A hotelaria é das actividades económicas que mais tem crescido em Benguela. Com ela, a restauração ganhou um novo impulso, cujos limites são apenas a criatividade e a inovação. A partir dos produtos da terra, recriam-se pratos tradicionais e transformam-se os cardápios em cartões de visita dos sabores angolanos. A cada garfada, a memória gustativa leva-nos até aos meandros da nossa angolanidade. Para os turistas estrangeiros, a ementa é um mistério de agradáveis surpresas e prazeres incalculáveis.
O chefe de cozinha Wilson Aguiar procura os sabores locais para a confecção dos seus pratos. Para ele, essa busca é ditada por factores ligados ao actual processo de produção industrial dos produtos alimentares importados e que chegam ao circuito comercial com certificação duvidosa.
“As etiquetas que constam nos produtos importados não garantem a segurança necessária à saúde pública e são postos à disposição do consumidor”, disse ao Jornal de Angola. Além disso, retiram possibilidades de negócio aos pequenos produtores rurais.

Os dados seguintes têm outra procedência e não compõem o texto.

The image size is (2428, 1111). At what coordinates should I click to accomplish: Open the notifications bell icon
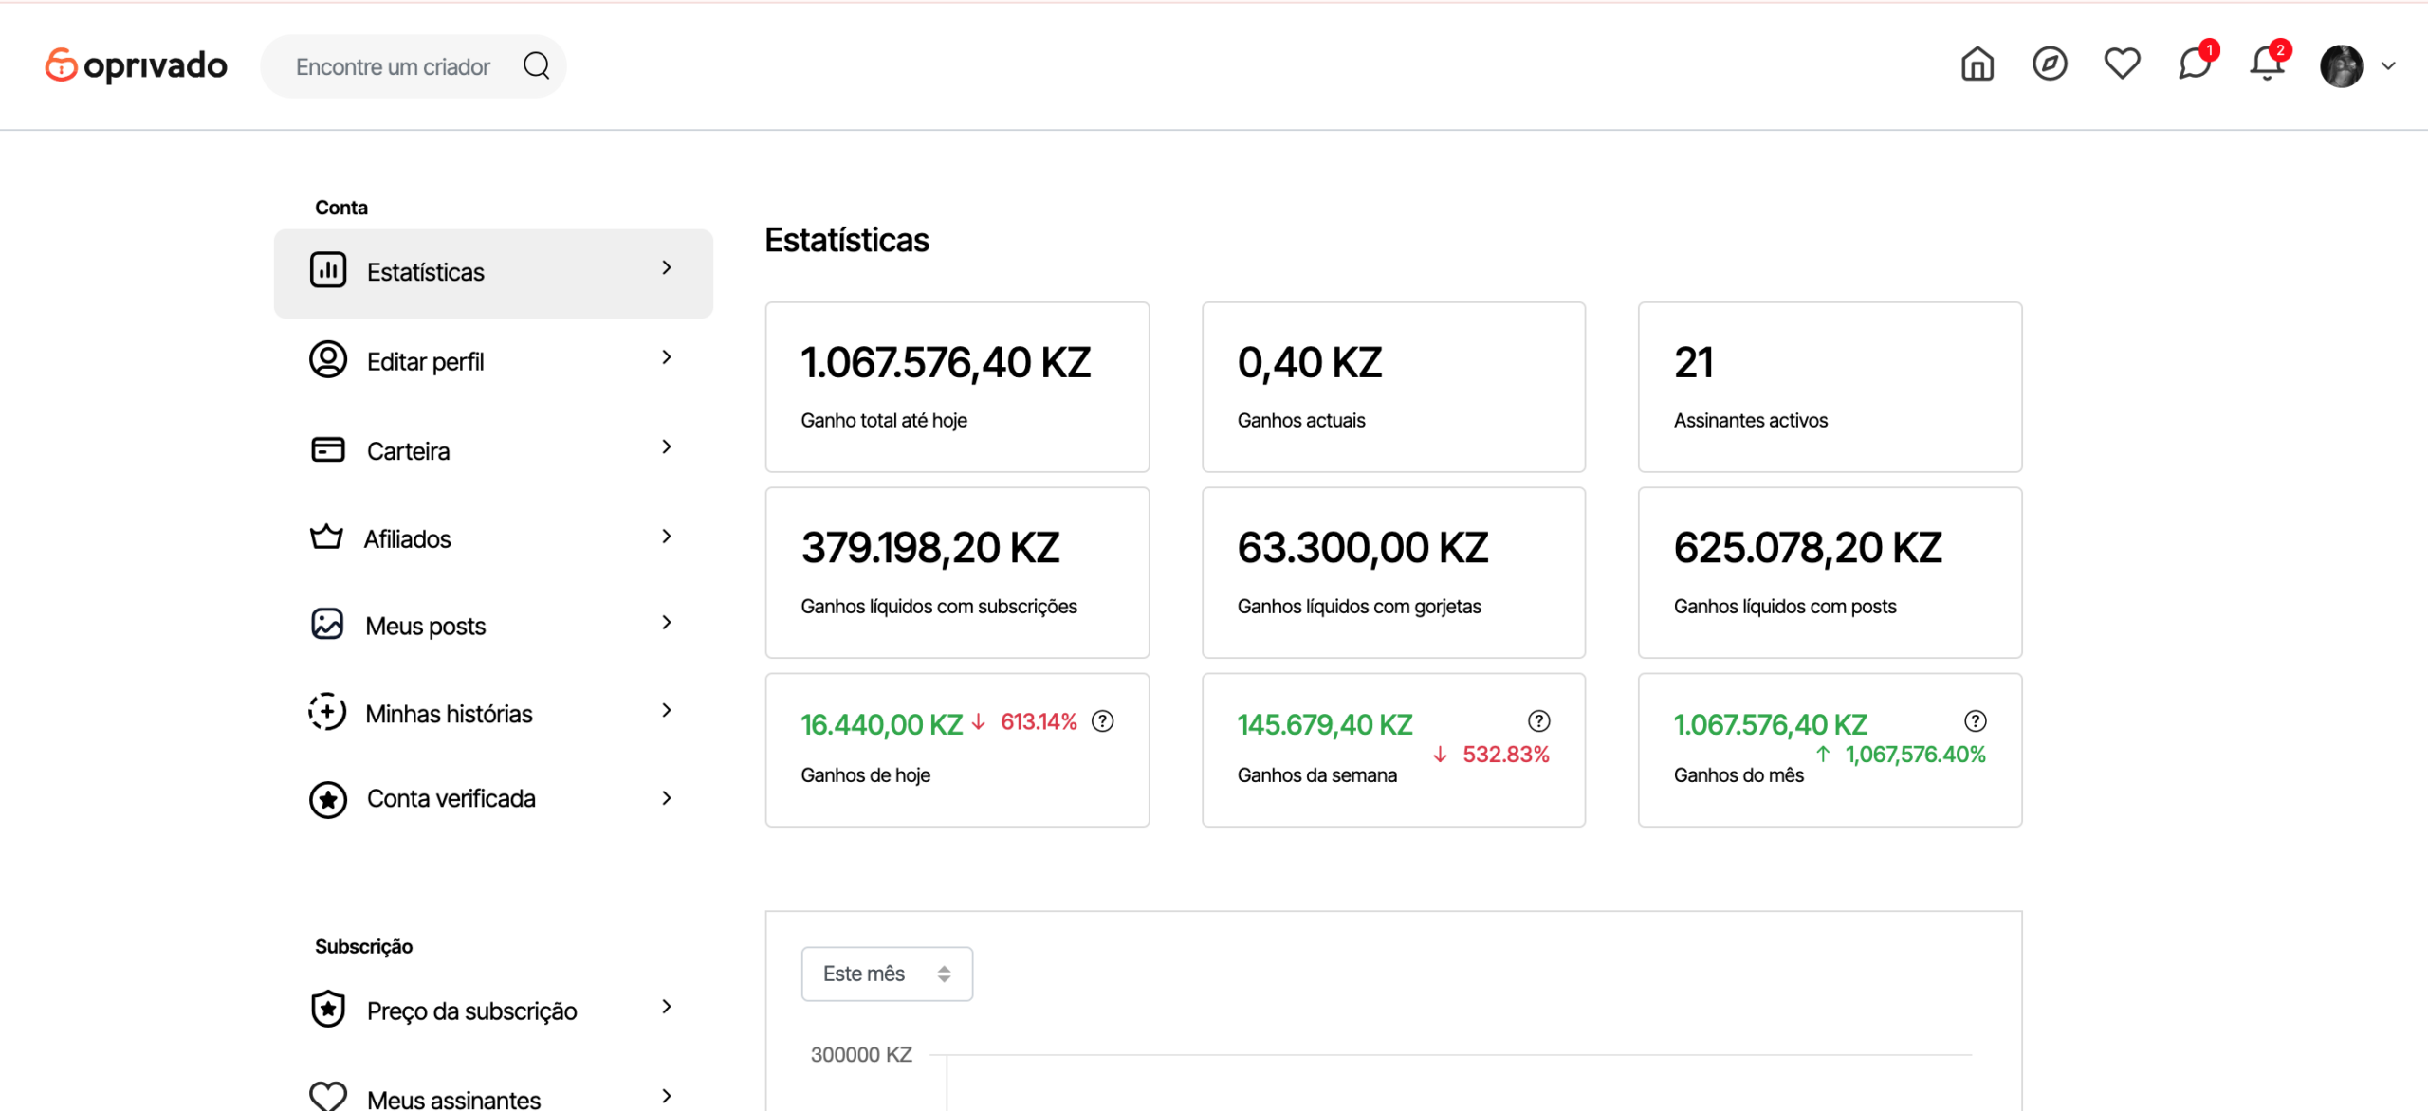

Wilson Aguiar defende que o Ministério da Hotelaria e Turismo, pelouro do Executivo que superintende o sector, devia integrar os alimentos tradicionais angolanos no roteiro turístico, para fazer crescer a confiança do consumidor de qualquer nacionalidade em relação aos sabores da terra.
Em Benguela, garante este chefe de cozinha, a alimentação é constituída por produtos de qualidade superior, cores, aromas e sabores, que ofuscam tudo aquilo que é importado para a dieta alimentar dos angolanos. “Falar da cozinha angolana é o mesmo que falar da cozinha africana, europeia, latina ou de outras. Há produtos que ainda não são produzidos em solo angolano, mas que em breve vão existir nos nossos campos agrícolas, por termos condições naturais para fazer brotar tudo e mais alguma coisa”, prevê Wilson Aguiar, ao mesmo tempo que salienta o facto de os nossos campos já terem começado a produzir “do bom e do melhor” que existe pelo resto do mundo em termos de produção agrícola.
“Angola tem de ter um cardápio assente nos seus valores culturais, devendo encontrar-se as particularidades regionais, para que seja valorizada a culinária tradicional, como a moamba, preparada com galinha, à qual se juntam os quiabos e o óleo de palma, acompanhado com funje de milho ou de bombó”, frisou.
Para ele, o mundo globalizado leva os cidadãos de outras origens, hábitos e costumes a partirem à descoberta de novos pratos tradicionais. No entanto, considera que “pouco tem sido feito para mostrar ao mundo a nossa identidade cultural, relativamente aos sabores alimentares. É preciso o esforço de todos para fazer dos nossos pratos típicos uma verdadeira riqueza para o país”.“A facilidade que temos hoje em reproduzir pratos de outras culturas está a fazer com que os cozinheiros locais procurem cada vez mais receitas de outras origens, deixando para segundo plano a matriz da culinária angolana”, sublinhou.
Na sua perspectiva, os pratos típicos da terra só podem competir com os de outras paragens, se houver uma divulgação permanente e muita promoção para se atingir a excelência dos sabores nacionais.
“Foi tendo em conta esta linha de pensamento, que criei o delicioso prato de moamba de lagosta, numa altura em que muitos não acreditavam. Hoje, é um prato que faz as delícias da restauração angolana”, afirma regozijado.